Gutemberg Marinho dos Santos, de 38 anos, que trabalha no estabelecimento há 14 anos, relatou os momentos de tensão durante o incêndio que teve início por volta das 20h em uma padaria vizinha ao bar. Segundo ele, o local ainda estava enchendo de clientes quando as chamas começaram, e a prioridade da equipe foi evacuar todos com segurança. As chamas se propagaram rapidamente devido ao forro de madeira presente nos estabelecimentos, o que complicou o controle inicial do fogo. “Os bombeiros controlaram as chamas embaixo, mas o fogo avançou muito rápido pelo teto do prédio. Foi assustador”, afirmou Gutemberg, destacando a velocidade com que o incidente se agravou e o medo vivido por todos os presentes.

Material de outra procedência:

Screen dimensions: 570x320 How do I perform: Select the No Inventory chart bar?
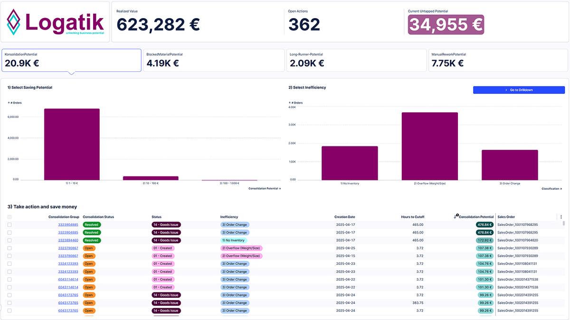pos(350,163)
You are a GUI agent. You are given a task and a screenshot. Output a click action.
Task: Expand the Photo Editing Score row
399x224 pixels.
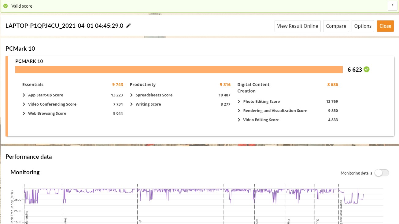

De acordo com o tenente Éber Silva, do Corpo de Bombeiros, apenas uma vítima precisou ser transportada para o hospital em razão de inalação de fumaça, sem registros de feridos graves. “Foi um grande incêndio, mas não houve feridos”, pontuou o tenente, enfatizando que a ação rápida dos bombeiros evitou consequências mais graves. Ele ainda explicou que a real dimensão dos danos, incluindo o número de lojas atingidas e o local exato de origem das chamas, será determinada pela perícia técnica, que deve avaliar o impacto estrutural e as causas do sinistro.
O episódio reforça a importância de medidas de segurança em estabelecimentos comerciais com materiais inflamáveis, como forros de madeira, comuns em construções antigas, e destaca a eficiência das equipes de resgate em situações de emergência noturna, onde a visibilidade e o fluxo de pessoas podem aumentar os riscos.